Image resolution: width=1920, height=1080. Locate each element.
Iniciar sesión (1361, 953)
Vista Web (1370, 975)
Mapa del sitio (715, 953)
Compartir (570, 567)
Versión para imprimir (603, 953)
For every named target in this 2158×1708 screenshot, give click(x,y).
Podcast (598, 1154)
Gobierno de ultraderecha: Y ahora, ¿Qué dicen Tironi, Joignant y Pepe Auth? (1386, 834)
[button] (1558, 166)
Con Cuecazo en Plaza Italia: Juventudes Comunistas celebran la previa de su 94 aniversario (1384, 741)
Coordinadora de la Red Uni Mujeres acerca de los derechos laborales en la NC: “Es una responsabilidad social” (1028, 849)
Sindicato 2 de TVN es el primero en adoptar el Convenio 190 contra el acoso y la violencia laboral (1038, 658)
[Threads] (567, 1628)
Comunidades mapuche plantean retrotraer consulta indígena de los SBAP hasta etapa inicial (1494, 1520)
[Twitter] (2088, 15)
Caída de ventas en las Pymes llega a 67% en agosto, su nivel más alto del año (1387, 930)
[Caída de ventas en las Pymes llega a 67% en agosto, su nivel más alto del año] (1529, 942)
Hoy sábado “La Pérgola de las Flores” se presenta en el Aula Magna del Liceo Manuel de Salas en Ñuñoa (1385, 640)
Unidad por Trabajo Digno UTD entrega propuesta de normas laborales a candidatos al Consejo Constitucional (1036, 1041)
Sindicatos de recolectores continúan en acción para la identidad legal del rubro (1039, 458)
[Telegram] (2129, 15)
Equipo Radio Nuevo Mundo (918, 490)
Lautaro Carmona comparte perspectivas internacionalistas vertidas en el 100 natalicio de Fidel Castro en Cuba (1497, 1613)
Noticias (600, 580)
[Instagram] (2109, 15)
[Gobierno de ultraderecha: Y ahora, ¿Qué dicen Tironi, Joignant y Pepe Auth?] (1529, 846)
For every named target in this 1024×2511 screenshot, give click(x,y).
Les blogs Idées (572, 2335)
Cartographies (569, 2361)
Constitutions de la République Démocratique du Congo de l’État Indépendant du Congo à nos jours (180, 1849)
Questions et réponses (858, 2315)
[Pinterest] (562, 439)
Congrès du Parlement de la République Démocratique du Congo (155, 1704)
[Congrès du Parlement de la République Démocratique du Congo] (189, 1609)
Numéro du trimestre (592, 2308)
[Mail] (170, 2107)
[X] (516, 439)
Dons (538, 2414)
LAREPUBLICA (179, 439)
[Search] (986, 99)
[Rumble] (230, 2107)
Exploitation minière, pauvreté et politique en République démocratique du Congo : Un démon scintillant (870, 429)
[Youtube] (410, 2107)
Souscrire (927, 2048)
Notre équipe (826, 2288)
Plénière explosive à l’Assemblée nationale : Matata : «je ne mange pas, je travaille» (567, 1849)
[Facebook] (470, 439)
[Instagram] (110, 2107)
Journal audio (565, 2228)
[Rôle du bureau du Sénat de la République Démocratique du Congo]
==================================================
● **WHAT THE EXERCISE ASKS**:
Give back, exactly as written, the stretch from the line with "Congo (155, 1704)" through the line with "Journal audio (565, 2228)", and no other lines from the records above.

● **ANSWER SPACE**:
Congrès du Parlement de la République Démocratique du Congo (155, 1704)
[Congrès du Parlement de la République Démocratique du Congo] (189, 1609)
Numéro du trimestre (592, 2308)
[Mail] (170, 2107)
[X] (516, 439)
Dons (538, 2414)
LAREPUBLICA (179, 439)
[Search] (986, 99)
[Rumble] (230, 2107)
Exploitation minière, pauvreté et politique en République démocratique du Congo : Un démon scintillant (870, 429)
[Youtube] (410, 2107)
Souscrire (927, 2048)
Notre équipe (826, 2288)
Plénière explosive à l’Assemblée nationale : Matata : «je ne mange pas, je travaille» (567, 1849)
[Facebook] (470, 439)
[Instagram] (110, 2107)
Journal audio (565, 2228)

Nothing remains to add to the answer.